World Bank’s Global Economic Prospects Report predicts contraction of Indian economy

News: The World Bank has released the Global Economic Prospects report.

Facts:

  • Global Economic Prospects Report: It is a World Bank Group flagship report that examines global economic developments and prospects, with a special focus on emerging markets and developing economies. It is issued twice a year, in January and June.
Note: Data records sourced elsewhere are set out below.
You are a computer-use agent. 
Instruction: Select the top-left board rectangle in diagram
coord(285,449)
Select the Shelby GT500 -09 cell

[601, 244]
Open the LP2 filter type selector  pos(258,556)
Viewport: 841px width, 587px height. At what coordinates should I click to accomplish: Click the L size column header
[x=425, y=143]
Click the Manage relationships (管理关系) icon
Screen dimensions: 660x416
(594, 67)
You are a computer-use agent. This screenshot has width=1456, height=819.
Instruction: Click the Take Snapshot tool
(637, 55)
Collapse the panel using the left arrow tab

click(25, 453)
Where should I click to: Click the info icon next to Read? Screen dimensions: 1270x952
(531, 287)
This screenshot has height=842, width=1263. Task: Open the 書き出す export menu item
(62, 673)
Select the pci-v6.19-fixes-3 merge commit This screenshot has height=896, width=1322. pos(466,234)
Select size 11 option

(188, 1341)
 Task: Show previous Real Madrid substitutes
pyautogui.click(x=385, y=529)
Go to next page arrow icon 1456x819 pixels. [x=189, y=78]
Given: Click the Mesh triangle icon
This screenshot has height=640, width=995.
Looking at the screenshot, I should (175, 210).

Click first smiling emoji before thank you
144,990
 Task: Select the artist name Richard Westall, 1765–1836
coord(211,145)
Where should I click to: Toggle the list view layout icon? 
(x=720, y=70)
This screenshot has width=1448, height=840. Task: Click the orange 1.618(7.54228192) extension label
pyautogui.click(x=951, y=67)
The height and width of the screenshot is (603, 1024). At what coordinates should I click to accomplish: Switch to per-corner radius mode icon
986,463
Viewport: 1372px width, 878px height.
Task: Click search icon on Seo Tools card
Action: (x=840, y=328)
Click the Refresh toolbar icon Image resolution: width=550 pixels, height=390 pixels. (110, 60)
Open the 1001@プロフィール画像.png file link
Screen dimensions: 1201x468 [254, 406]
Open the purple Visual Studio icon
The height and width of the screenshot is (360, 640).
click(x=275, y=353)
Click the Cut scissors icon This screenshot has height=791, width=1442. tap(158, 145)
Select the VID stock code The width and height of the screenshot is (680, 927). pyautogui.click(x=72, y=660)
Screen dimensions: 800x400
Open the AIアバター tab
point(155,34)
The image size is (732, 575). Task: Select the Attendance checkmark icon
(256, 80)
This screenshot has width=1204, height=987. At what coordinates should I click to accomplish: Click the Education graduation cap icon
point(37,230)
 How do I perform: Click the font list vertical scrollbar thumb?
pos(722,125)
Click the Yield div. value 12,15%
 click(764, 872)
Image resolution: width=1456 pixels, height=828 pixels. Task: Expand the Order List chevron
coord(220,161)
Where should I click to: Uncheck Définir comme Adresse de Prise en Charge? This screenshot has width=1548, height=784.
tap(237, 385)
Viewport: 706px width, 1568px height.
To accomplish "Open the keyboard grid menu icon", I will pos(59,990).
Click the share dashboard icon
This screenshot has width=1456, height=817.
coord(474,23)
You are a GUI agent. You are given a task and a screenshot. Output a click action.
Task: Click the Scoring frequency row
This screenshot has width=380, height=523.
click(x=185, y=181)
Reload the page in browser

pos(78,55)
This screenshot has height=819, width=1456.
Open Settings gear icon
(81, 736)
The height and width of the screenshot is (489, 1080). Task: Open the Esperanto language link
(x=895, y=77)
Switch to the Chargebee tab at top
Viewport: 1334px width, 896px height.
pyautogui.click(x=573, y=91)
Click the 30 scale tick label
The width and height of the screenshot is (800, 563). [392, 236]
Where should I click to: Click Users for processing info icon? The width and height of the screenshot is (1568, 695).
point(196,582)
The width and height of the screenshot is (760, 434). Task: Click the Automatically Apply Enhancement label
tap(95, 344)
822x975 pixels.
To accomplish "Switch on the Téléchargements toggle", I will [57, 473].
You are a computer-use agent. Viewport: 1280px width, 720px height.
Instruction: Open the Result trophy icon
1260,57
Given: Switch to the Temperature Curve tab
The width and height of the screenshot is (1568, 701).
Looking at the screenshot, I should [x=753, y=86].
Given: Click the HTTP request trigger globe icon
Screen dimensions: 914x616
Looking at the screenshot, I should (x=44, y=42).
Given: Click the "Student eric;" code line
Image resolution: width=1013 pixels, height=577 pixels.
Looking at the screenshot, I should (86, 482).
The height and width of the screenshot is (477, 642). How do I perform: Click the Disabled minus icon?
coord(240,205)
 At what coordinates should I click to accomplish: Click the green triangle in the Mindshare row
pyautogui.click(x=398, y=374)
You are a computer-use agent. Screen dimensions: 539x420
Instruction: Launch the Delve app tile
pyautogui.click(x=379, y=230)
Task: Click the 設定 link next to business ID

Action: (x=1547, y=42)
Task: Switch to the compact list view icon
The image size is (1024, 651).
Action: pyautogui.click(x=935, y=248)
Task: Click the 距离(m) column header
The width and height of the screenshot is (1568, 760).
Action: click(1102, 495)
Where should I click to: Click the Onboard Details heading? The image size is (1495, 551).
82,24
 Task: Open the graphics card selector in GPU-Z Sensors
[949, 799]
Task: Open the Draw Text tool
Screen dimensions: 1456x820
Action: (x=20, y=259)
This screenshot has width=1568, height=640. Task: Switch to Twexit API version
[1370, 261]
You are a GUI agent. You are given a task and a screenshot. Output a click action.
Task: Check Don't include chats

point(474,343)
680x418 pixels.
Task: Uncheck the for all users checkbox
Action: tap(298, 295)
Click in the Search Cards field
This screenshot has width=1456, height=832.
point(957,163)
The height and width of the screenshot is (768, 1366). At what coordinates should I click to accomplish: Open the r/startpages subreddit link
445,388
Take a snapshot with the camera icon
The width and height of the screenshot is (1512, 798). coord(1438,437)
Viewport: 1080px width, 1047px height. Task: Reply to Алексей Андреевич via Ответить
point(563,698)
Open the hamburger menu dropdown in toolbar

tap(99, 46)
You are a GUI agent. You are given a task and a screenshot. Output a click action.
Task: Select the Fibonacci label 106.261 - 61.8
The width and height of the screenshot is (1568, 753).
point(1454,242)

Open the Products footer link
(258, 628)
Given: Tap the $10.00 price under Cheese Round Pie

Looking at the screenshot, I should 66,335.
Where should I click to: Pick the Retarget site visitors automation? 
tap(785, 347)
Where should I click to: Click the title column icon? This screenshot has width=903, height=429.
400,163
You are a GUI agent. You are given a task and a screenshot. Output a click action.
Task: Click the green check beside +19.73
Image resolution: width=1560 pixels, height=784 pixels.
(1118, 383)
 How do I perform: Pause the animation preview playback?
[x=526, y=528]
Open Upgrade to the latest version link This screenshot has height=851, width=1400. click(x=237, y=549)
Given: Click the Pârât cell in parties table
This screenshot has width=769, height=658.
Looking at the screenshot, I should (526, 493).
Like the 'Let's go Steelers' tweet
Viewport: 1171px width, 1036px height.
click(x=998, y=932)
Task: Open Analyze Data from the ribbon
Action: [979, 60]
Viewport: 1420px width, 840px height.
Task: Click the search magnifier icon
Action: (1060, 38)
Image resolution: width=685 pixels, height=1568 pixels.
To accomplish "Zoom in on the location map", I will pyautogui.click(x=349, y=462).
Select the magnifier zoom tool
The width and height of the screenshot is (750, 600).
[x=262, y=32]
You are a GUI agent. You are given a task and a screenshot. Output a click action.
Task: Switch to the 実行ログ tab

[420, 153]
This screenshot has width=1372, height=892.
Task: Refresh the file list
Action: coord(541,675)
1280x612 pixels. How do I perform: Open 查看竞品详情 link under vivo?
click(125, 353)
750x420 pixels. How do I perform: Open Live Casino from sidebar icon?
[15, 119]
Key Takeaways from the Report:

  • India: It is expected to grow at 5.4% in fiscal year 2021-22 and 5.2% in fiscal 2022-23 after an expected contraction of 9.6% in fiscal 2020-21.
    • Reason: India’s expected contraction in the is due to a sharp decline in household spending and private investment. There was severe income loss in the informal sector which accounts for 4/5ths of employment
  • Globally: Global economic output is projected to grow by 4% in 2021 assuming widespread roll-out of a COVID-19 vaccine throughout the year. This projection is 5% below pre-pandemic levels.
  • Emerging Market and developing economies (EMDEs): They are expected to grow at an average of 4.6% in 2021-22 reflecting the above average rebound in China (forecast at 7.9% and 5.2%, this year and next).
  • Increase in Global Debt Levels: There has been a massive increase in global debt levels because of the pandemic with the South Asian region seeing the steepest increase. India’s government debt expected to increase by 17% of GDP while service output contracts over 9%.
  • South Asia slowdown led by India: The South Asian region’s economy is expected to contract by 6.7 % in 2020 due to the pandemic. This was led by India’s deep recession where the economy was already weakened by the stress in non-bank financial corporations.

Recommendations:

  • The key immediate policy priorities for countries should be limiting the spread of the virus, providing relief for vulnerable populations and overcoming vaccine-related challenges should be the key immediate policy priorities for countries.
  • Countries should also foster resilience by safeguarding health and education, prioritising investments in digital technologies and green infrastructure, improving governance, and enhancing debt transparency.